▶ [DOCUMENT PASSAGE]:
I was very interested to hear at the end of the event that every three months all the feedback they have received is put onto their website.  Looking at the page though it is just a vague summary of the key messages they want to show.  For example, in Computing there is no mention of the feedback about the two courses merging into one yet every Computing teacher I have talked to is greatly concerned about this.

The key issues that were brought up during the day were:

  • The lack of breadth in the new C&IS course.  We will be going from a Standard Grade course with an incredible number of topics in it to a course with just two.  Isn’t breadth what CfE is all about?
  • There is still huge concern from the teachers present about just having one course.  The reasons for this were explained by David Bethune.  The course development has been based on the Experiences and Outcomes and a lot of the content that was in the IS course is now included in Business.  Both the previous courses involved using analytical skills to develop a solution.  Also, there is government pressure on educating youngsters who can develop solutions on computers.  I know that HE want just one Computing course too.

▶ [TASK TO CARRY OUT]: Please rewrite the passage on the new Computing courses from "I was very interested" up to and including "concerned about this.", replacing "every three months" with "every quarter".

▶ [PROVIDED RECORDS]:
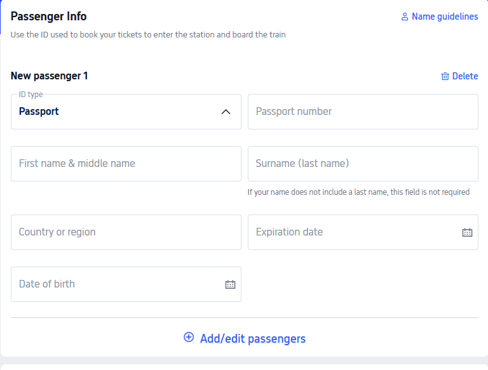This screenshot has height=370, width=488.
Task: Click the chevron arrow in ID type box
Action: (x=226, y=112)
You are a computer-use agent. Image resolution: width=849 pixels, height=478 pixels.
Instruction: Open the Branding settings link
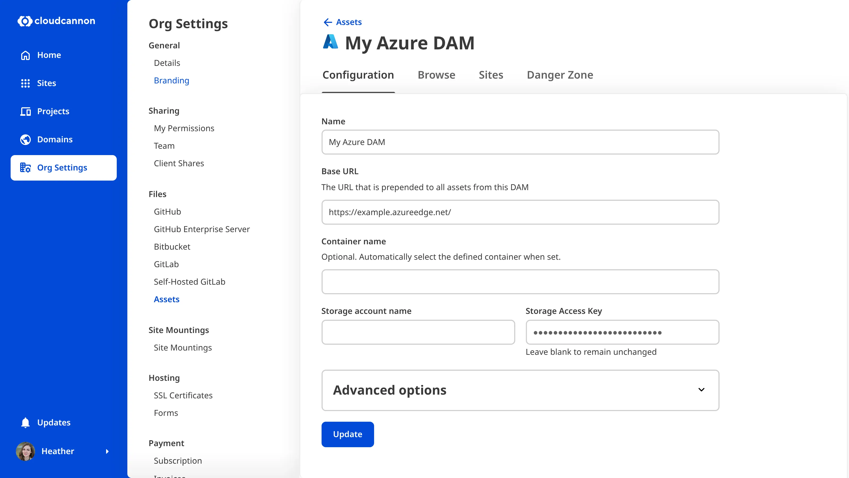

▶ [RESULT FOR THIS EXERCISE]:
I was very interested to hear at the end of the event that every quarter all the feedback they have received is put onto their website.  Looking at the page though it is just a vague summary of the key messages they want to show.  For example, in Computing there is no mention of the feedback about the two courses merging into one yet every Computing teacher I have talked to is greatly concerned about this.